**SELECTED PASSAGE:**

•••

Thanks for everyone's participation! I didn't expect to get so many responses.

 

I also appreciate your feedback on the questions. I well understand that they are limiting, concise, and lack nuance. My humble hope is that your personal beliefs fall somewhere between those responses and that we interpret the questions similarly.

 

It would be always be great to find out more, but I'm not looking to waste anyone's time (especially without compensation). As St. Margaret noted: the various forum discussions go into far more detail and discussion than I could hope to do justice to in a short survey. I do hope that the questions were interesting and helped you understand clearer where you stand as a parent in relation to other parents.

 

To address a few other things:


Quote:
Originally Posted by philomom View Post

Discipline and self- control are important for anyone to learn.


 

They're important to many, but not all.  I did my best to respect the wide diversity of beliefs people have about self-control and discipline and I'll tell you that there are quite a few people who don't value either of those principles as much as they value others. Those are the attitudes I was interested in learning about.



Quote:
Originally Posted by sosurreal09 View Post

yes to the above. I said I strongly agree that discipline is important but I also have a different view on discipline than most people...(well not on here)


That is one of the issues, too. I tried to leave that open to your interpretation of discipline, as the various approaches are beyond the scope of the survey. Thanks for pointing that out, however, it's worth looking at that question again to see if it needs to be changed.


Thanks for everyone's time.

post #8 of 14
Quote:
Originally Posted by katelove View Post

I agree with the PPs, I wanted to explain my reasoning for many of the questions. Some of them were such big things, it's hard to feel satisfied with a one line answer smile.gif



Exactly. I clicked the answer that most applied, but it would have been much more accurate if it would have been possible to elaborate.

post #9 of 14

I had particular trouble with #7 "At what age does a child become personally responsible for their actions?"

 

I really didn't feel like any of the answers applied.  There's no set point when every child becomes responsible for all their actions.  It's a continuum and none of the answers included that.  Even knowing right from wrong doesn't mean a child is developmentally ready to have the impulse control to act on what they know is right (or stop themselves from doing what they know is wrong)

post #10 of 14
Quote:
Originally Posted by KristyDi View Post

I had particular trouble with #7 "At what age does a child become personally responsible for their actions?"

 

I really didn't feel like any of the answers applied.  There's no set point when every child becomes responsible for all their actions.  It's a continuum and none of the answers included that.  Even knowing right from wrong doesn't mean a child is developmentally ready to have the impulse control to act on what they know is right (or stop themselves from doing what they know is wrong)



Yes and also, what actions are we talking about? As you say, it's a continuum so they can probably be responsible for some actions sooner than others.

post #11 of 14

That was a fun little survey.  I'm curious to know what, in particular, you're looking for/at in the survey.

 

Tjej

post #12 of 14

I liked the survey but had trouble with number 7 because I wasn't sure if we were talking about responsibility in a punitive way or as in children should get to make decisions type of way.  I went with the first assumption and disagreed but if it were the second then I would agree so you might want to consider rewording the question if you plan on interviewing people later on if you use it in your research.

post #13 of 14

What are "traits"? I think it's important for parents to pass on values, but traits sounds like something genetic, and as a non-Lamarckian, I don't think I can say it's something good or bad to pass on genetic characteristics. Since that's, you know, involuntary. Values, yes, ethics, yes, but I don't think I care whether my child has reddish hair. You know? 

post #14 of 14

Yeah, I thought traits meant genetic traits or personality traits - not character.  So if you are going for values/character, I'd re-word that one.

•••

(Collected data)
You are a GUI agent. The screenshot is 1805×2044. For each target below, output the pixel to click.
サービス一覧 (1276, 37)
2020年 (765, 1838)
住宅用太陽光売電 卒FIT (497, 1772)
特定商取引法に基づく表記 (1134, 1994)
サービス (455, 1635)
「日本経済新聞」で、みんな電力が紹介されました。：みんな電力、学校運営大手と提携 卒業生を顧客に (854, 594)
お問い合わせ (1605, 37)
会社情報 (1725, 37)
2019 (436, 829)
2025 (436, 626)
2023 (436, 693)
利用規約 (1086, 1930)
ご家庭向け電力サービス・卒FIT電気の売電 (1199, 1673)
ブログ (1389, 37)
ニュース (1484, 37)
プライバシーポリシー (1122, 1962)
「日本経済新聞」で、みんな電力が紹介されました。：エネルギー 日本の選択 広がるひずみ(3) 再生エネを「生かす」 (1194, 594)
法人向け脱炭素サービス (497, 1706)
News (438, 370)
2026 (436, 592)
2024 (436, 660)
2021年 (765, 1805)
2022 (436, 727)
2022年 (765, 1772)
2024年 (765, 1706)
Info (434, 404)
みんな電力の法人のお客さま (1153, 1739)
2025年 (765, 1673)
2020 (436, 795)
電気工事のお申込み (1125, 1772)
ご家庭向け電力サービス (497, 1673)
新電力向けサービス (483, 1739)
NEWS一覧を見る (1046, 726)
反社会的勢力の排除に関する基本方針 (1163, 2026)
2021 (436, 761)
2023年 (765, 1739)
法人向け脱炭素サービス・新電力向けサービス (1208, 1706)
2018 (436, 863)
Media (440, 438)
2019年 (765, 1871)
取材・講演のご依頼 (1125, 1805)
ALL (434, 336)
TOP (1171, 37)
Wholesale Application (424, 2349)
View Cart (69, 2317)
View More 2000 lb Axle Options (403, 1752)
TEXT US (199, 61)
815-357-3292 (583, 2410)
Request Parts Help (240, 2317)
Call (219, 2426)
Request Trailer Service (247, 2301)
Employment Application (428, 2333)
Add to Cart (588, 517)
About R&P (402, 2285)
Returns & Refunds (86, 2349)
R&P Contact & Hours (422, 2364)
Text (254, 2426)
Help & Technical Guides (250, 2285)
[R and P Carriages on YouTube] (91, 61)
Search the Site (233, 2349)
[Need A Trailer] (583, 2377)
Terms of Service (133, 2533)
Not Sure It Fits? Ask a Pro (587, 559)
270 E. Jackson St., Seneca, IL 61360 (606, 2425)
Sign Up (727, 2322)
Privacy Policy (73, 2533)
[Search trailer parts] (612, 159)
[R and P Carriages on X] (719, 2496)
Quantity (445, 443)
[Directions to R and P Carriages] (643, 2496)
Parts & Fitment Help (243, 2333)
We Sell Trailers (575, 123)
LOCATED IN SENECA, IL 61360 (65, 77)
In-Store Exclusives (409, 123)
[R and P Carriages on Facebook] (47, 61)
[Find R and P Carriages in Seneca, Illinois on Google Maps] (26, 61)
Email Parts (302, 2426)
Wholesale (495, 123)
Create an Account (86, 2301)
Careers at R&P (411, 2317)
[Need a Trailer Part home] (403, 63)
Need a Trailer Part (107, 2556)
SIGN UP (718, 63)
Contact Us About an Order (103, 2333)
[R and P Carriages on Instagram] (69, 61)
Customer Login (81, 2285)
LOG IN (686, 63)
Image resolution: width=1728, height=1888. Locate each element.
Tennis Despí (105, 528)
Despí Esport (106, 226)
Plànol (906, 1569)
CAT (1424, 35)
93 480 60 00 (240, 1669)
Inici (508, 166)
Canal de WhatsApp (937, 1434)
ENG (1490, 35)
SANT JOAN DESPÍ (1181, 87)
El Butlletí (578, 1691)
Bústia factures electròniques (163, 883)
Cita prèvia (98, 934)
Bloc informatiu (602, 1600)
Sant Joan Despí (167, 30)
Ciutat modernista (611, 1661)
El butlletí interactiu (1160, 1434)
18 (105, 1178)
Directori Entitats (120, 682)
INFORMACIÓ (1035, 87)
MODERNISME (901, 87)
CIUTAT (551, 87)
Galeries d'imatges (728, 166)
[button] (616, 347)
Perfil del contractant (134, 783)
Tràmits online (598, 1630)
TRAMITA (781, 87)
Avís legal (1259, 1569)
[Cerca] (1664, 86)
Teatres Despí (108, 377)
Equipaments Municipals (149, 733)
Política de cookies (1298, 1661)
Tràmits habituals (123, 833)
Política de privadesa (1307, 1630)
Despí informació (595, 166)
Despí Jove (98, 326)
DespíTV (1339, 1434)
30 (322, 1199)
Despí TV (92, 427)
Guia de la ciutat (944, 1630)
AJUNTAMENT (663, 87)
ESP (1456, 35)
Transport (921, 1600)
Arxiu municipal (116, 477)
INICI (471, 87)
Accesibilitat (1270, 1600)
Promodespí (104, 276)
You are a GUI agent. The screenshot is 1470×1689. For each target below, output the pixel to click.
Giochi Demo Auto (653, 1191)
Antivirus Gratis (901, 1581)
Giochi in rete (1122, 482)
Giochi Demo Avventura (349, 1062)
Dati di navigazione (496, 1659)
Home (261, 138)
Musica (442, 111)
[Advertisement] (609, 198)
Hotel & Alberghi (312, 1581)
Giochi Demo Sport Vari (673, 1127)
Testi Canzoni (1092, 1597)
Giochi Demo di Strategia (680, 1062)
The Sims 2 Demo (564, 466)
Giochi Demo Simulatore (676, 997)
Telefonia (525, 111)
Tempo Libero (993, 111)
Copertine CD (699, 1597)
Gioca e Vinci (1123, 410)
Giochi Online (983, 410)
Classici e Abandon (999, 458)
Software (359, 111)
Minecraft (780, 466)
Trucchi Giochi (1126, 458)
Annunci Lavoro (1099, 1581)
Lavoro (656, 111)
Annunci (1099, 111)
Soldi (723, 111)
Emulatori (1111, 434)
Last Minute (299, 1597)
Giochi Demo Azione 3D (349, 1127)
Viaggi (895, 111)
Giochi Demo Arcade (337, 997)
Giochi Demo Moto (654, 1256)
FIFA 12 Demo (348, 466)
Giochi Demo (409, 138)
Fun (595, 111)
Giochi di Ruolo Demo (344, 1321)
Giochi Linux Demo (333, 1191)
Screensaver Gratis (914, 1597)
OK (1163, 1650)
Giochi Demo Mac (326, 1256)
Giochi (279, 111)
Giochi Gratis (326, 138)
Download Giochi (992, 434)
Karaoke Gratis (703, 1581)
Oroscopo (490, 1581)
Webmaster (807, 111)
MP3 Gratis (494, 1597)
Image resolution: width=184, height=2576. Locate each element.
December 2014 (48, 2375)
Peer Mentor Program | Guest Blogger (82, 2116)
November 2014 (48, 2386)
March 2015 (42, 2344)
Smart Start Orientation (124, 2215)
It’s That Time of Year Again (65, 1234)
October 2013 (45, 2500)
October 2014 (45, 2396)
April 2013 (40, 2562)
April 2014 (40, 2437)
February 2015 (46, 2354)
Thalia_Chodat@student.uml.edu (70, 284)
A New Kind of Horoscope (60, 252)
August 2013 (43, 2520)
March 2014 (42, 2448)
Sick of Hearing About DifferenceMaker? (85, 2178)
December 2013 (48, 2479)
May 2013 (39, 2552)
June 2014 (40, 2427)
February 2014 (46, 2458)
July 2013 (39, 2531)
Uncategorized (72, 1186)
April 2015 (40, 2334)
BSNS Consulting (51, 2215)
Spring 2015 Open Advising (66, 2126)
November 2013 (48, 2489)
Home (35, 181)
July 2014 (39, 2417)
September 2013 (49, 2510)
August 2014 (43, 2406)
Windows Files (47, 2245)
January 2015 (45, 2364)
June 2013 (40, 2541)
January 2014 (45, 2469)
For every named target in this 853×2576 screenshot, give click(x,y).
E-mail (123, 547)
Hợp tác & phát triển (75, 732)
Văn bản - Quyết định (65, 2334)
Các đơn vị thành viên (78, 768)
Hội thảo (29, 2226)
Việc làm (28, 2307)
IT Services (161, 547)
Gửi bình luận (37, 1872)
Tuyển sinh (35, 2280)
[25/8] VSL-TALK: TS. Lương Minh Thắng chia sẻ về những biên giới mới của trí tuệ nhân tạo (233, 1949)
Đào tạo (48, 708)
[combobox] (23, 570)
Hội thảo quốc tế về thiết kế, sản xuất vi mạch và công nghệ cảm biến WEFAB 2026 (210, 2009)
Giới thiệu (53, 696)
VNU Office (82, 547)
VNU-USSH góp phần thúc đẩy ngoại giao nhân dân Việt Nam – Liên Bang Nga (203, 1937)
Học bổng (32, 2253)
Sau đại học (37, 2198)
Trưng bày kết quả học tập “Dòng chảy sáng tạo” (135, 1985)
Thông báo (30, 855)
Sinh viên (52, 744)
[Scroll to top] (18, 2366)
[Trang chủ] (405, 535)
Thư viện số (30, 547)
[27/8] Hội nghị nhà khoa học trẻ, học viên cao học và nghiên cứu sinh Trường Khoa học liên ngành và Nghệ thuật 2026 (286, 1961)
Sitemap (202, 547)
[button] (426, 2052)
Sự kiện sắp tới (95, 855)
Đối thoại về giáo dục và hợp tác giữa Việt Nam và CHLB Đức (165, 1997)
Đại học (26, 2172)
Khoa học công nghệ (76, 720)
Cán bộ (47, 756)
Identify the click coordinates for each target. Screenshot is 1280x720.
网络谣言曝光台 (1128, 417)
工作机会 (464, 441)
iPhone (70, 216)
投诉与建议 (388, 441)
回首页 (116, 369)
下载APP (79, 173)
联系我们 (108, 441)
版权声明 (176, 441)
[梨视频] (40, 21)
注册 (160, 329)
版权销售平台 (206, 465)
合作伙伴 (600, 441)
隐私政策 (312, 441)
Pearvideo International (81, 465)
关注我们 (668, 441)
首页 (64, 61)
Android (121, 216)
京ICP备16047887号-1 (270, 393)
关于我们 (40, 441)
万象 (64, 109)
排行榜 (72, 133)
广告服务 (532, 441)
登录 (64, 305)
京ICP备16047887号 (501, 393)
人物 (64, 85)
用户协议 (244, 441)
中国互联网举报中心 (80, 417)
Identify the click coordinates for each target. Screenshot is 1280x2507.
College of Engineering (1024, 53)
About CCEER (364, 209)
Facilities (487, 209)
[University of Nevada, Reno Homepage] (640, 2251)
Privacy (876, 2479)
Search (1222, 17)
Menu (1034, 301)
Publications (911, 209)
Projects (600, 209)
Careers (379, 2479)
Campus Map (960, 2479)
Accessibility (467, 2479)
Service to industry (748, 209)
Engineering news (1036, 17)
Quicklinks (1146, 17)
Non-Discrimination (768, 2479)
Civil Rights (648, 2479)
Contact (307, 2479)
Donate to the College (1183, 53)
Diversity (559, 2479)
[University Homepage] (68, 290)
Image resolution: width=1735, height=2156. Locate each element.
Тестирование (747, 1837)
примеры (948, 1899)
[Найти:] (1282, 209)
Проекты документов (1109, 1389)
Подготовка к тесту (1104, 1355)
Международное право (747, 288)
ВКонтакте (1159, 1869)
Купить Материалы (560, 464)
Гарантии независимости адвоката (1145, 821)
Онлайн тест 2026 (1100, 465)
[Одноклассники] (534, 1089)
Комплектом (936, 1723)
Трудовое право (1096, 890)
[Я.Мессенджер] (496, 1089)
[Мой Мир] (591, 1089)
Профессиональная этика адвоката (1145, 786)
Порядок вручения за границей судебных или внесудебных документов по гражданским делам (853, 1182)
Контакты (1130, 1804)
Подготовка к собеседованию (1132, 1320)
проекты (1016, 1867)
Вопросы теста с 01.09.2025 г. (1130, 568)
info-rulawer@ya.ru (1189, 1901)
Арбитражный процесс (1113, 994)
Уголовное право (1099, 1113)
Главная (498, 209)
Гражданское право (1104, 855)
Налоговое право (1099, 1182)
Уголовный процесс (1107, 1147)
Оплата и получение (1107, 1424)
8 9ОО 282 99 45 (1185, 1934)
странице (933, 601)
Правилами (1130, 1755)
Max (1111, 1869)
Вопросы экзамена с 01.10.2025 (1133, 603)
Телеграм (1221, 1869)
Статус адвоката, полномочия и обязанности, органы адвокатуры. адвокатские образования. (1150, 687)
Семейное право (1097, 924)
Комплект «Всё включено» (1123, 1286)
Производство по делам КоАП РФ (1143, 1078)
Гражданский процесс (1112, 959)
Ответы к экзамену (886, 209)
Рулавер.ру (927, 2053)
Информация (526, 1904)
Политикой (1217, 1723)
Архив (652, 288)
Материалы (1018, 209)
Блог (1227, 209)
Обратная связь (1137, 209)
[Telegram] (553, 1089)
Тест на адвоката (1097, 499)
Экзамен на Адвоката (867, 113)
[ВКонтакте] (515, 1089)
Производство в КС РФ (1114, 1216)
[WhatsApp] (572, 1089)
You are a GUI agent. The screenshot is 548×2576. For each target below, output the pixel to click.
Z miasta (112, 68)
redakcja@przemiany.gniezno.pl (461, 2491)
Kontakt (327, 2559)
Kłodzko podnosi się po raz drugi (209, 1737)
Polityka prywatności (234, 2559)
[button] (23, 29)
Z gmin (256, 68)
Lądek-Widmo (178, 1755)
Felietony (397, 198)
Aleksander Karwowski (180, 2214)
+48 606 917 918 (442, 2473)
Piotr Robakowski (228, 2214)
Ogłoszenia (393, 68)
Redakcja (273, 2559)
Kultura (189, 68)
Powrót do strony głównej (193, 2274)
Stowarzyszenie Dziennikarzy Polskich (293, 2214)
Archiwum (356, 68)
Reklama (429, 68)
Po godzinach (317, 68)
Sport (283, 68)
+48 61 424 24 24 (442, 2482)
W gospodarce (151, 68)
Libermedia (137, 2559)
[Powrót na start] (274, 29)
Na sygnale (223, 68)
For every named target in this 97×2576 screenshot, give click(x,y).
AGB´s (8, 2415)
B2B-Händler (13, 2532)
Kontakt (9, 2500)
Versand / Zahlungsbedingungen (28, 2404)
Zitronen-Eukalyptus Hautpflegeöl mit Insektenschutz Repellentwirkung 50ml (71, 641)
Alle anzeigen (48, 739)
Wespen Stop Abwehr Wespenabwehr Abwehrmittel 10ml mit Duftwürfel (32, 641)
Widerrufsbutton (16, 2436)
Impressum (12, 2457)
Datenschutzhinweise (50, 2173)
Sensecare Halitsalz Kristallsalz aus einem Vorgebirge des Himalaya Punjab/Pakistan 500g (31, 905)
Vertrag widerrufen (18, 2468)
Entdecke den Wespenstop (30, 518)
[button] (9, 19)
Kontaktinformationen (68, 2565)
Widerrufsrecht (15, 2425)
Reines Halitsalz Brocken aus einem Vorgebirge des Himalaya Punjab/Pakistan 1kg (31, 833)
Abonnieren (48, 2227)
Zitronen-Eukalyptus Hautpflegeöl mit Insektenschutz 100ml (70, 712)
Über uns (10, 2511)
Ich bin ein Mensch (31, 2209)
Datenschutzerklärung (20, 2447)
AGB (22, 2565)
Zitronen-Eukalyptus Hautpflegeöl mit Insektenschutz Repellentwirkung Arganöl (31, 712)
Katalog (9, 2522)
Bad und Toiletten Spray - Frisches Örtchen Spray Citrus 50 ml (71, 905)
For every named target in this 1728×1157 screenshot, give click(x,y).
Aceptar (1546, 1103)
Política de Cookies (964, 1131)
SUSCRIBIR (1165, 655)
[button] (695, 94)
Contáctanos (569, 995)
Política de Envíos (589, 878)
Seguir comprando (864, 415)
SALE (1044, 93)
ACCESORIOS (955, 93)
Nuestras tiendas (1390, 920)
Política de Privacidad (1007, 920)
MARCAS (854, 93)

•••

**QUESTIONS TO ANSWER:**
(a) From the survey thread, reproduce the passage starting at "I liked the" and ending at "hair. You know?".
(b) According to the survey thread, why does the poster of the message beginning "What are "traits"?" decline to call passing on traits good or bad?
(c) Rewrite the survey thread paragraph beginning "I liked the survey but had trouble with number 7" in shorter form, keeping its main facts.

**RESULTS OF THE EXERCISE:**
(a)
I liked the survey but had trouble with number 7 because I wasn't sure if we were talking about responsibility in a punitive way or as in children should get to make decisions type of way.  I went with the first assumption and disagreed but if it were the second then I would agree so you might want to consider rewording the question if you plan on interviewing people later on if you use it in your research.

post #13 of 14

What are "traits"? I think it's important for parents to pass on values, but traits sounds like something genetic, and as a non-Lamarckian, I don't think I can say it's something good or bad to pass on genetic characteristics. Since that's, you know, involuntary. Values, yes, ethics, yes, but I don't think I care whether my child has reddish hair. You know?

(b) To this poster, "traits" sounds like something genetic. As a non-Lamarckian, they see genetic characteristics as involuntary, so they would judge only the passing on of values and ethics.

(c) The poster liked the survey but found number 7 unclear. It could mean responsibility in a punitive sense or children getting to make decisions. They took the punitive meaning and disagreed, but under the second meaning they would have agreed. They suggest rewording the question if it will be used in later interviews or research.